Susanne’s father, then 12, vividly recalled the experience to his daughter. The car in which the family was driving to the boat rendezvous ran out of gas next to a German command post. After a very anxious time, a passing Danish motorist supplied the refugees with fuel.
After the Allied victory, both families returned to Denmark, and from their backgrounds and experiences they transmitted two life lessons to Susanne.
“I felt early on that even in the most secure life, there is always the potential for catastrophe,” she said in a recent interview with JTA at the Beverly Wilshire Hotel.
On the reverse side, her parents taught her “to address the world in a positive way,” to look for the good even in evil times, and to deal morally and righteously with others, she said.
Bier grew up as somewhat of a tomboy, preferring soccer scrimmages with the boys to playing with dolls. She was socially awkward, an avid reader and had a creative bent.
Upon finishing high school, she decided to explore her Jewish roots by studying in Israel. She spent half a year at the Hebrew University and one-and-a-half years at the Bezalel Academy of Arts and Design.
She left Jerusalem after “two years of partying,” she says, with a working knowledge of Hebrew and a vague sense that she eventually would marry a nice Jewish lawyer and have six kids.
Her religious parents, whom she phones at least once a day, approved of this tentative life path. However, Bier discovered that “all the nice Jewish boys I encountered were just too boring,” and she was more attracted to not-so-nice, non-Jewish boys.
In her actual marital life, Bier has struck somewhat of a compromise.
“My first husband was non-Jewish, my second husband was a nice Jewish boy, and I am now in a relationship with a non-Jewish man,” she said. She is the mother of Gabriel, 21, and Alice Esther, 15.
Bier studied architecture in London and then attended Denmark’s National Film School, graduating in 1987. Her movie career took off auspiciously with the Swedish film “Freud Leaves Home,” which won critical acclaim.
Her next effort, “Family Matters,” flopped badly, but Bier recovered and her subsequent nine films, released at the rate of about one every two years, generally have been popular and well received by critics.
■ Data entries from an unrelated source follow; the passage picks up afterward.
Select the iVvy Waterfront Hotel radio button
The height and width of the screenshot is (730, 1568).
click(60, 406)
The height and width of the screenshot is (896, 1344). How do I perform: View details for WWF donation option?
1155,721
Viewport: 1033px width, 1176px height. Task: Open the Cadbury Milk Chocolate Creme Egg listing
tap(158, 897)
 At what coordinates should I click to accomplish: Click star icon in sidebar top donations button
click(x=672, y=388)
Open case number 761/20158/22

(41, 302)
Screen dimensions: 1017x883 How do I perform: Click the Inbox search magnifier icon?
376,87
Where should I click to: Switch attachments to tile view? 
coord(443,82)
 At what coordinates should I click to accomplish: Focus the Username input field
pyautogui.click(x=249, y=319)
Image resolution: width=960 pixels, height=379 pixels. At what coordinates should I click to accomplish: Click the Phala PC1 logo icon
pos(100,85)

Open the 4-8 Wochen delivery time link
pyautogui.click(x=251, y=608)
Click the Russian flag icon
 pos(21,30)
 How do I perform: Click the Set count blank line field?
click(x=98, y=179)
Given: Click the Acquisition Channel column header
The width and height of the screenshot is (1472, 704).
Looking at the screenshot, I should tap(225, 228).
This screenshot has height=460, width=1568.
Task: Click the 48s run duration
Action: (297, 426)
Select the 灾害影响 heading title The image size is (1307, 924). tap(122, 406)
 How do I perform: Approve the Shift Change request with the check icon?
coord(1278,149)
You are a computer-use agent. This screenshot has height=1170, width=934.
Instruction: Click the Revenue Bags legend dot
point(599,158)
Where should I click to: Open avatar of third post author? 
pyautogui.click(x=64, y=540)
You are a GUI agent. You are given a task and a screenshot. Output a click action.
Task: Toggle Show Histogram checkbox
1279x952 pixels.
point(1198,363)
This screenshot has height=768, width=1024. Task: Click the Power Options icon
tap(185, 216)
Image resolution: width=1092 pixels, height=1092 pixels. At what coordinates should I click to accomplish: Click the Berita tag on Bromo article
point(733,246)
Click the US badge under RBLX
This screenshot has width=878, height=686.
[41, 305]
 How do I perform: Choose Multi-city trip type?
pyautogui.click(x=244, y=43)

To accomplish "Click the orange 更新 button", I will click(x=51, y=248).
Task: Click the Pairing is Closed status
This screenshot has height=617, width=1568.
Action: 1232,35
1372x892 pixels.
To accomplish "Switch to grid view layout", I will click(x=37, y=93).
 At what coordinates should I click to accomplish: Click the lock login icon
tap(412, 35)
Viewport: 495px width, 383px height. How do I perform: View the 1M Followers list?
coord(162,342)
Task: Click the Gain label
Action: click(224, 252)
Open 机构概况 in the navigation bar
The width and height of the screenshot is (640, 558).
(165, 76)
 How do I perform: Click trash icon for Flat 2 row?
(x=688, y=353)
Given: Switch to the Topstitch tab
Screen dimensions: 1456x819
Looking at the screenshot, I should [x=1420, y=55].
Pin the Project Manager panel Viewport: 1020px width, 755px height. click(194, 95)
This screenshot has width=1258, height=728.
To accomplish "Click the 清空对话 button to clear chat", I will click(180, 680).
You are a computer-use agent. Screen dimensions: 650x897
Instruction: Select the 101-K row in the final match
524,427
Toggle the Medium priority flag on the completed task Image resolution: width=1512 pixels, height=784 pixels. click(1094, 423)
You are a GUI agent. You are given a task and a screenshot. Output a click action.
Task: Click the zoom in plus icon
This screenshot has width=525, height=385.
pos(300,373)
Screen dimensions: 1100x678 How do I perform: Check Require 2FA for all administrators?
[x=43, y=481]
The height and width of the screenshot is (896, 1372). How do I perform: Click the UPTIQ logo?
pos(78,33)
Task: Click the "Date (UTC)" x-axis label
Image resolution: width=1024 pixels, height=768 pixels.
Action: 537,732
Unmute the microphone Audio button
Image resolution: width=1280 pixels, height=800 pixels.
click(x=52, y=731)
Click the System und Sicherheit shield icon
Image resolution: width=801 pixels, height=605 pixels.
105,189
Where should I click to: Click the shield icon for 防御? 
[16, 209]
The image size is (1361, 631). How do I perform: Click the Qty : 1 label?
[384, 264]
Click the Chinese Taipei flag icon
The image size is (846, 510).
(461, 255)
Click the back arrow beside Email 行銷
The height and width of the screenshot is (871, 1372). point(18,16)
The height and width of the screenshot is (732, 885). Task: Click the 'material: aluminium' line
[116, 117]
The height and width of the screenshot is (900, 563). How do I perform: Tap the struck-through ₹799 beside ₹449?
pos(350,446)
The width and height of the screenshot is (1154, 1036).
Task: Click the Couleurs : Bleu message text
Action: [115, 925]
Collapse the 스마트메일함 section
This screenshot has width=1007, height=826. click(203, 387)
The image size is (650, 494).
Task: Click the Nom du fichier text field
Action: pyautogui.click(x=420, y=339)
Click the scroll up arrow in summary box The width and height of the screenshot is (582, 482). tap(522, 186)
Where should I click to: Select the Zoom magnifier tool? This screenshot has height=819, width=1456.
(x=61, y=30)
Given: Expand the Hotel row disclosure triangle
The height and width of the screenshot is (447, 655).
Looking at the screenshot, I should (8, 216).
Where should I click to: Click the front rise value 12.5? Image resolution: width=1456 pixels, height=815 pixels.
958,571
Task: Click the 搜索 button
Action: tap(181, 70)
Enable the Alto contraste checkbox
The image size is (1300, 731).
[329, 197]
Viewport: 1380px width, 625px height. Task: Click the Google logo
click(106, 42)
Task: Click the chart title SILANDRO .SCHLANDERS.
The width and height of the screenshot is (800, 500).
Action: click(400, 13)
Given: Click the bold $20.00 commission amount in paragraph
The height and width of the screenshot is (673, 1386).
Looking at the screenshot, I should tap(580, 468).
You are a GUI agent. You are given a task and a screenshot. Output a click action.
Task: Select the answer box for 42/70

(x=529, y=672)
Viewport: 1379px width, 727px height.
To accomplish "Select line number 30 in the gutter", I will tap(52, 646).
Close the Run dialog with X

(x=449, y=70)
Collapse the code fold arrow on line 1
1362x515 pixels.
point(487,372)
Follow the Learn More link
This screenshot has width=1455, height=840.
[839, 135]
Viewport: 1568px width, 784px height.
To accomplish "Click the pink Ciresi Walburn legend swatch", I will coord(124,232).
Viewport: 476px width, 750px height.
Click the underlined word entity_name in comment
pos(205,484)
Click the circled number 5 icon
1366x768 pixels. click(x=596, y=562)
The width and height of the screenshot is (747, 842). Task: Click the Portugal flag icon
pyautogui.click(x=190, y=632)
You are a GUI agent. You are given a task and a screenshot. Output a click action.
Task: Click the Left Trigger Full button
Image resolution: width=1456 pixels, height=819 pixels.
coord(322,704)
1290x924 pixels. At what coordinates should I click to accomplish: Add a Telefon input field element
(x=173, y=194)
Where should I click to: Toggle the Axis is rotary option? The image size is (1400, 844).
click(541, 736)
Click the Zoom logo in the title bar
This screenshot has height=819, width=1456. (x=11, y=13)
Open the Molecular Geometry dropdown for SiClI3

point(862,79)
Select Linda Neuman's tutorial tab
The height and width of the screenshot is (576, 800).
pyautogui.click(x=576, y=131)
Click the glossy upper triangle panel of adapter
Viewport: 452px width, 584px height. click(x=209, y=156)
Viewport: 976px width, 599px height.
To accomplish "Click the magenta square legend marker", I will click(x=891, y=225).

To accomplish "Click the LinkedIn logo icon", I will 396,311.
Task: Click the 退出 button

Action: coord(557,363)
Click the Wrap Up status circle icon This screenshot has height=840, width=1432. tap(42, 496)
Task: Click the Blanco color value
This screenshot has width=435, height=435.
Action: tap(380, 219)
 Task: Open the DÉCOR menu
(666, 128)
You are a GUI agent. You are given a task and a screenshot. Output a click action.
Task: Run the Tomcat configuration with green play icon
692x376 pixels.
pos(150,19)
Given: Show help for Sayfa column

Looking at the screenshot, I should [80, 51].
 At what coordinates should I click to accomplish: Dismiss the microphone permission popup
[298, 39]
Bier really hit her stride as director and screenwriter in the last decade. Her 2004 movie, “Brothers,” was a box office and artistic hit and was remade in an English version.
Two years later, she scored even better with “After the Wedding,” which made the final cut for an Academy Award. Hollywood came calling, and in 2007 she directed “Things We Lost in the Fire” with Halle Berry, Benicio Del Toro and David Duchovny.
Her Oscar winner, “In a Better World,” was released in her native country as “Hoevnen,” Danish for “Revenge,” which seems a more pointed title.
The film stars some of the leading Scandinavian actors and a remarkable 12-year old boy, William Johnk (ok) Nielsen, whom Bier discovered.
Like many of the director’s movies, “Better World” deals with complex family relationships, this one between two fathers and their sons, and the intense bond between the two boys.
Also typical of Bier’s outlook, the movie ends on a note of hope. “Too many European films celebrate pessimism,” Bier said, “but desolation is no good. It is better to communicate that there’s some hope in the world.”